All 23 treated patients are alive at 2.6-year median follow-up without evidence of malignant transformation

Data representing largest cohort of infants with XSCID treated with gene therapy presented at the 25th Annual Meeting of the American Society of Gene & Cell Therapy

Excerpt from the Press Release:

WORCESTER, Mass., May 19, 2022 (GLOBE NEWSWIRE) — Mustang Bio, Inc. (“Mustang”) (NASDAQ: MBIO), a clinical-stage biopharmaceutical company focused on translating today’s medical breakthroughs in cell and gene therapies into potential cures for hematologic cancers, solid tumors and rare genetic diseases, today announced that interim Phase 1/2 data on treatment with the same lentiviral vector used in MB-107, Mustang’s lentiviral gene therapy for X-linked severe combined immunodeficiency (“XSCID”), also known as bubble boy disease, in newly diagnosed infants under the age of two, support plans to initiate a multicenter pivotal Phase 2 trial for MB-107 under the Company’s Investigational New Drug (“IND”) application in the second half of this year.
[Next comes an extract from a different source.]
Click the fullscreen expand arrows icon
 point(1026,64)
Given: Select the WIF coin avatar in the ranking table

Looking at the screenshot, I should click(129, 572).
Representing the largest cohort of infants with XSCID treated with gene therapy, the data include 23 infants with XSCID treated with the lentiviral vector at a median age of 3 months (range: 2-14 months) with a median follow-up of 2.6 years (range: 4 months to 5.6 years). Transduced autologous bone marrow CD34+ cells were generated for all patients with a median vector copy number (VCN) of 0.81/cell (range: 0.16-1.81), and a median CD34+ cell dose of 9.61×106/kg (range 4.40-22.45). Prior to the infusion of cells, patients received busulfan targeted to a cumulative area-under-the-curve (cAUC) of 22 mg*hr/L. The treatment was well tolerated, and all patients experienced complete hematopoietic recovery. Severe adverse events occurred in three patients (two patients with pancytopenia and hemolytic anemia and one patient with delayed neutrophil engraftment), and all resolved. Seventeen patients had active infections prior to therapy, and in all cases these infections cleared. In addition, 15 patients have so far been able to discontinue intravenous immunoglobulin, and to date 14 patients have been successfully immunized. All patients are currently alive with stable vector marking in all cell lineages and without evidence of malignant transformation.

“We are encouraged by the interim results of this ongoing trial, and our post-treatment follow-up shows that patients continue to do very well,” said Ewelina Mamcarz, M.D., Department of Bone Marrow Transplantation and Cellular Therapy, St. Jude Children’s Research Hospital (“St. Jude”). “The therapy appears to be safe and effective, and the patients in the trial to date have developed functional immune systems with no evidence of abnormal cell division. We plan to continue monitoring these patients for ongoing safety and sustained results, given the limited number of studies where patients have received gene therapy at such a young age.”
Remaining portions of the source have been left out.